Before starting, make sure you have:
  • A Vercel account with the project repository imported
  • The Vercel CLI installed and authenticated (vercel login)
  • A Neon Postgres database provisioned via the Vercel Marketplace under your project’s Storage tab — this makes DATABASE_URL available automatically

Deployment steps

1

Link the project

From the repository root, link your local working copy to the Vercel project:
vercel link
Follow the prompts to select your team and project. This writes a .vercel/project.json file that subsequent CLI commands use to identify the project.
2

Pull environment variables

Fetch the production environment variables (including the Neon DATABASE_URL) into a local .env.local file:
vercel env pull .env.local
The pulled file is used by the migration and seed scripts in the next steps. Make sure MISTRAL_API_KEY is also present — either add it to the Vercel dashboard before pulling, or append it to .env.local manually.
3

Run database migration

Apply the schema defined in db/schema.sql to your Neon database:
pnpm db:migrate
This creates the departments, categories, transactions, and budgets tables. The script reads DATABASE_URL from .env.local and is safe to re-run — it applies only the pending changes.
4

Seed the database

Populate the database with approximately three years of deterministic synthetic financial data:
pnpm db:seed
The seed uses a fixed RNG seed (mulberry32 in agent/lib/rng.ts), so re-running it produces exactly the same dataset. The data is deliberately authored with specific patterns — revenue seasonality, subscription compounding, campaign spend spikes, and infrastructure incidents — so every chart type has something meaningful to display.
The seed script only needs to run once. Rerunning it truncates and regenerates the synthetic data, which is fine for a demo but would reset the dataset in production.
5

Deploy to production

Build and deploy the project:
vercel deploy --prod
This triggers both the Next.js build (pnpm build) and the eve manifest build (pnpm build:eve), then promotes the result to the production URL.

Build commands

The package.json defines two production build targets:
ScriptCommandPurpose
buildnext buildCompiles the Next.js application — web chat UI, API routes, and static assets
build:eveeve buildCompiles the eve agent manifest — agent definition, tools, instructions, and channel config
Both run as part of a standard Vercel deployment. The eve manifest is what makes the agent’s session.started dynamic instructions fire at runtime rather than being frozen at build time.

Vercel configuration

The vercel.json at the project root currently contains only the schema reference:
vercel.json
{
  "$schema": "https://openapi.vercel.sh/vercel.json"
}
Build commands, output directory, and install command are all inferred from the package.json and framework detection. The withEve() wrapper in next.config.ts handles mounting the eve agent at /eve/v1/* inside the Next.js app — no additional Vercel rewrites are needed. The .vercelignore file excludes directories that should not be uploaded to Vercel’s build environment:
node_modules
.env*
.eve
.workflow-data
.next
.output
.nitro
dist

Environment variables in production

VariableSourceAction required
DATABASE_URLNeon Marketplace integrationSet automatically when Neon is provisioned via the Vercel Storage tab
MISTRAL_API_KEYManualAdd in Project → Settings → Environment Variables in the Vercel dashboard

Node.js version

The package.json declares:
{
  "engines": {
    "node": "24.x"
  }
}
Vercel reads this field during build setup and selects the matching Node.js runtime. If you change the Node version, update this field to match — mismatches between the development environment and the Vercel runtime are a common source of subtle build failures.
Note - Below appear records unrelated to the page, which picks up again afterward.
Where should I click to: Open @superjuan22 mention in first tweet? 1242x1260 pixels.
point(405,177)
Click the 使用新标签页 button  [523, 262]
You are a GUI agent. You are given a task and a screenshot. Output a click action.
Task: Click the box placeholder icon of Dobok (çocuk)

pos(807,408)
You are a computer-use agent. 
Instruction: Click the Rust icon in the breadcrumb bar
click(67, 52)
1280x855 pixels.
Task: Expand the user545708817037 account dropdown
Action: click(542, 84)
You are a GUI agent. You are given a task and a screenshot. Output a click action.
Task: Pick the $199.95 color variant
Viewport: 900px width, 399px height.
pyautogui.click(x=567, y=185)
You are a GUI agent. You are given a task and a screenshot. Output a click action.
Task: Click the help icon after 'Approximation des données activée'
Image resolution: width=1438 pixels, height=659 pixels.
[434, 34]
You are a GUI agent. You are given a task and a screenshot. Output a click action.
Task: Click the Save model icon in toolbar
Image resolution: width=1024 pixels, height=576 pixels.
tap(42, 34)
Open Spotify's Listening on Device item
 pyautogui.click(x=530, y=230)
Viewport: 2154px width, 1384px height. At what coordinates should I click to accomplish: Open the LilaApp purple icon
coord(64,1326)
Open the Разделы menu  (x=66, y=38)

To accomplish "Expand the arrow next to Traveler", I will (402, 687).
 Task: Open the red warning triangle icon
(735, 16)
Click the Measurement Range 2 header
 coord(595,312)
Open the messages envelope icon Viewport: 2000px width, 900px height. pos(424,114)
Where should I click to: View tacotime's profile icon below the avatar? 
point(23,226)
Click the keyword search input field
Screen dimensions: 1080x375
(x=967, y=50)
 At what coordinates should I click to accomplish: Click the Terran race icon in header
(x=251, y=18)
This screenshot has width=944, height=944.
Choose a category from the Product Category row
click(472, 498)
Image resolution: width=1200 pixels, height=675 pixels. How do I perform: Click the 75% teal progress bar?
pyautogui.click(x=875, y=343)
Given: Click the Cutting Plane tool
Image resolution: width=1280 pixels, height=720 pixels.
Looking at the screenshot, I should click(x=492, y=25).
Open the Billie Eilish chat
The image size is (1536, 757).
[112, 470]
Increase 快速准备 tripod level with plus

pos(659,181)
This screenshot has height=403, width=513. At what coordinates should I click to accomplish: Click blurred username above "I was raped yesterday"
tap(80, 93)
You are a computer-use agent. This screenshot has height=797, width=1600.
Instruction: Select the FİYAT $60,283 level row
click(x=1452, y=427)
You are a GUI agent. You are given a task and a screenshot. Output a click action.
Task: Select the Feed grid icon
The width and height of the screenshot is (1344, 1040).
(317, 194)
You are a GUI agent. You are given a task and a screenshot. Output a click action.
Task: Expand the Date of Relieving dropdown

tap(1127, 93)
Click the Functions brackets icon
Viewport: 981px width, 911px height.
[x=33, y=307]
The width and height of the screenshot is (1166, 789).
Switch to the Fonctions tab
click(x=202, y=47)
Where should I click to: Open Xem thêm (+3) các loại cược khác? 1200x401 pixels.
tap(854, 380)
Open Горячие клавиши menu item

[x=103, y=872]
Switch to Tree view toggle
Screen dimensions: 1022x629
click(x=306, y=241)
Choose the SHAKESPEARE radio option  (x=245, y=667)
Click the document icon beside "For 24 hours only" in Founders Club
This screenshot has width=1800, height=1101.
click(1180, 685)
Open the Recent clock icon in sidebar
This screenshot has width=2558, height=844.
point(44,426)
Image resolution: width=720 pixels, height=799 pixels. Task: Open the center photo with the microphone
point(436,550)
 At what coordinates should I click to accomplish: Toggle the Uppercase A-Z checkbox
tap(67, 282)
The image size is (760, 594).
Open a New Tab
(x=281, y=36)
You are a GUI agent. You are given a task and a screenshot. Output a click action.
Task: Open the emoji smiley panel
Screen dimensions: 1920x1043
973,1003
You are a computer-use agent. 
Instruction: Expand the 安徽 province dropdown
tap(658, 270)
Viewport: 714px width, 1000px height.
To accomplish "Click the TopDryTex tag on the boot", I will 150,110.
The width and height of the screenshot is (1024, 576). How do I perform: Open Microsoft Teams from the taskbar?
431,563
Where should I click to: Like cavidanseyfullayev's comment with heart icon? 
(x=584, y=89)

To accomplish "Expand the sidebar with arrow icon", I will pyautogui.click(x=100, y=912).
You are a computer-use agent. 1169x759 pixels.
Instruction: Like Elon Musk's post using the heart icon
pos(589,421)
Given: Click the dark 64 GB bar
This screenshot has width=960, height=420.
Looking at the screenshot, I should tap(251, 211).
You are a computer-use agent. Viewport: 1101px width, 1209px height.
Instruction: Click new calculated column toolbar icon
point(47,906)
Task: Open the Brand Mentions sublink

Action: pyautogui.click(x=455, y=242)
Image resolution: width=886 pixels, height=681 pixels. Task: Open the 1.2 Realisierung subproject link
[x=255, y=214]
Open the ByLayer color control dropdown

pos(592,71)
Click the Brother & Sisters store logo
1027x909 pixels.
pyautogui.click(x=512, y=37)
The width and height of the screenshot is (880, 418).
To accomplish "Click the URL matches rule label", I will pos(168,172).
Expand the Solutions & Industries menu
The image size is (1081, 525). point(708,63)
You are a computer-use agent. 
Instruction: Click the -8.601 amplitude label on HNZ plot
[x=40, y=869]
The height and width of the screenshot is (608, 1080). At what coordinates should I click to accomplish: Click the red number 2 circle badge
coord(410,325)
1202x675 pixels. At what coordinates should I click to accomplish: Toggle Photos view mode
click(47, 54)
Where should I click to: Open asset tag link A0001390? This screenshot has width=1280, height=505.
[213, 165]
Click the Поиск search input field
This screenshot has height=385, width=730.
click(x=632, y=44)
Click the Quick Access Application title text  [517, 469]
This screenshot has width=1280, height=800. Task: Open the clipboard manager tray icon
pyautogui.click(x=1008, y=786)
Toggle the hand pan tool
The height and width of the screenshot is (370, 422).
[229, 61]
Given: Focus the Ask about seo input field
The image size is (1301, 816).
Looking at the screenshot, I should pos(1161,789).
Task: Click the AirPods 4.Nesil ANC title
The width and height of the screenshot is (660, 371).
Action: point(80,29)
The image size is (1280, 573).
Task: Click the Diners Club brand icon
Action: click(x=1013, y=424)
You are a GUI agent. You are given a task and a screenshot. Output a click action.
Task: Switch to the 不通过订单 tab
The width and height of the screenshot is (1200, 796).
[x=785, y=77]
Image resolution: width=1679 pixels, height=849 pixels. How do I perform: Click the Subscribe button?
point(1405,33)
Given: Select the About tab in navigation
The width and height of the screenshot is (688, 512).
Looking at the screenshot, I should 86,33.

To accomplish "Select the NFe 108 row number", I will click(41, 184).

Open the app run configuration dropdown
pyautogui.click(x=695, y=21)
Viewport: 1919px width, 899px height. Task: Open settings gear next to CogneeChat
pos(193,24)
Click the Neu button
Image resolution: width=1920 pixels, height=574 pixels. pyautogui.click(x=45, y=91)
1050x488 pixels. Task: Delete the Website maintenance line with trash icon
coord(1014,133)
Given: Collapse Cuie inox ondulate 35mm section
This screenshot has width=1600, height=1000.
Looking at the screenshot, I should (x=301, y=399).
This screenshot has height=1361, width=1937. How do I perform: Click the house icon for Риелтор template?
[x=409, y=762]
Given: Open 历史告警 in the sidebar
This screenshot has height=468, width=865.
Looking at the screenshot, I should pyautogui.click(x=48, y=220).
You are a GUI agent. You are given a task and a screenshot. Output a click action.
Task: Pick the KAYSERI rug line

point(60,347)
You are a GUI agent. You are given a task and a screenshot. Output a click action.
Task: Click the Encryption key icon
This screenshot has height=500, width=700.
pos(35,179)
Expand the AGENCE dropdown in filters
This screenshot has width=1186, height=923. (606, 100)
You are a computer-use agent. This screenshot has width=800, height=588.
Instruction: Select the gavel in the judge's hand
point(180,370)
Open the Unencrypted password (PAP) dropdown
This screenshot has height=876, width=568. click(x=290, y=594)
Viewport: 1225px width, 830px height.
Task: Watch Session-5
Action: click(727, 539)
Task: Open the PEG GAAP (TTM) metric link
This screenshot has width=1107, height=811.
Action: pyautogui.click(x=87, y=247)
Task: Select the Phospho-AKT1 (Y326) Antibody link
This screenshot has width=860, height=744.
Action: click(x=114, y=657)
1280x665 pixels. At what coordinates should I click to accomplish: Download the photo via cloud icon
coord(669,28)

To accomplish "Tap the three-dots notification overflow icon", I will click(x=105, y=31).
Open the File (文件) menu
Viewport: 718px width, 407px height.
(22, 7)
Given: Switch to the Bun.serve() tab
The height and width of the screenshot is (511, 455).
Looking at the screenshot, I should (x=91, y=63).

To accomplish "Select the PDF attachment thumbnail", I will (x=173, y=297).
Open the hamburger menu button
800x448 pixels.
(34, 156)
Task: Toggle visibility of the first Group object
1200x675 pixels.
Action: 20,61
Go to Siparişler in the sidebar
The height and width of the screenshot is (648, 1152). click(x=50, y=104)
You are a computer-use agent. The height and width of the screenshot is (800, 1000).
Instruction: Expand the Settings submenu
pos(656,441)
Running migrations in production

For schema updates after the initial deploy, use vercel exec to run the migration script in the production environment without a local DATABASE_URL:
vercel exec -- pnpm db:migrate
This executes the command inside Vercel’s production environment with access to all production environment variables, including the Neon connection string. You do not need to pull .env.local first when using this approach.